Bikram yoga once saved my life. I got really into it, practicing the 26 postures nearly every day in a 106-degree room, and for an hour and a half my mind stopped. I took advanced courses with Bikram himself. Then, everything changed.
I moved to Hawaii. Without a car, there was little opportunity to go to the nearest studio half an island away. I told this to one of my yoga teachers before I left. She said:
“It’s ok, something new that you need will come to you.”
And it did, in the form of scuba diving.
Scuba diving saved me, too. Dropping beneath the waves into a still presence, moving with the surge, and becoming familiar with a world that I didn’t know to be possible.
Then that changed. Scuba diving was also meant to leave my life in its frequency and intensity after returning to the mainland – I didn’t need it like I used to, but I couldn’t recognize it at the time.
Instead of appreciating how it changed the way I moved through the everyday world, I held onto needing the activity to solidify my identity. I started making expectations and goals and demands – I need to dive at least once a month or twice a year, or something like that. When I hung on, it didn’t make room for change, and it ended up hurting other things instead.

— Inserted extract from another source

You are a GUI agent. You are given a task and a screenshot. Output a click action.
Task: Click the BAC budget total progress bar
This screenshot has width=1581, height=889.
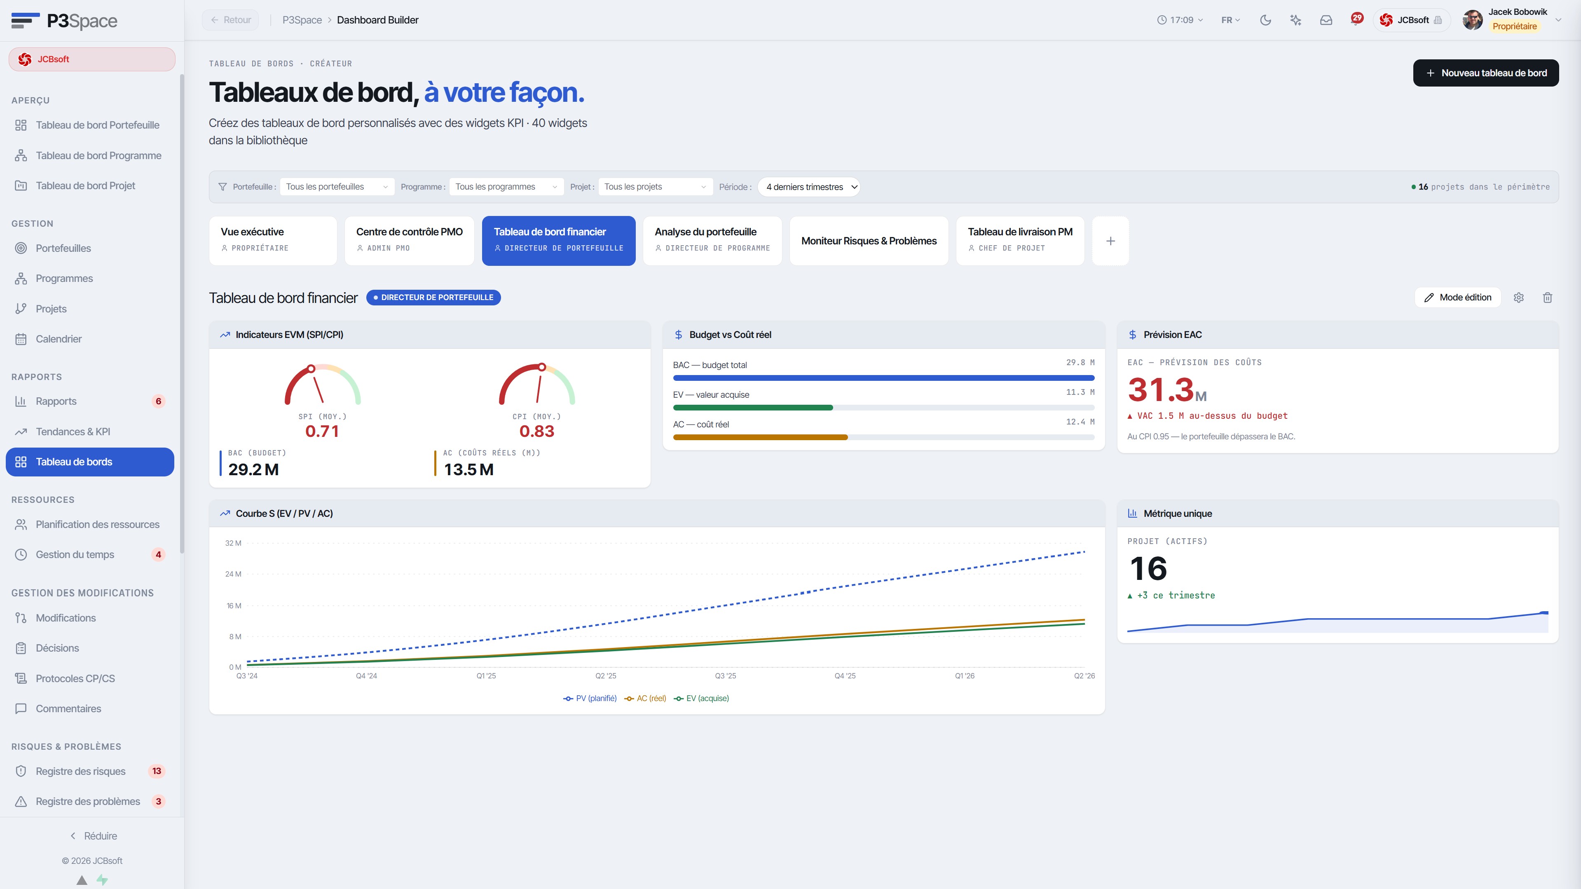click(883, 378)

I still carry what yoga and diving gave me. They taught me stillness and beauty, showing me a place to drop down beneath the waves. It doesn’t have to be in the yoga studio, or under the water’s surface – it can be at any moment.
It is not so important for me to force doing these activities anymore, but rather to love them whenever they occasionally pop into my momentary life. It’s one of things I wish I had known earlier, but could never have.
I recently got a job that will take up many of my evenings, including the nights of my coveted meditation classes. There is change again in the air, but now, I can recognize it, and open instead of close to it.
What space, what room, to see what will come next. It’s actually rather exciting.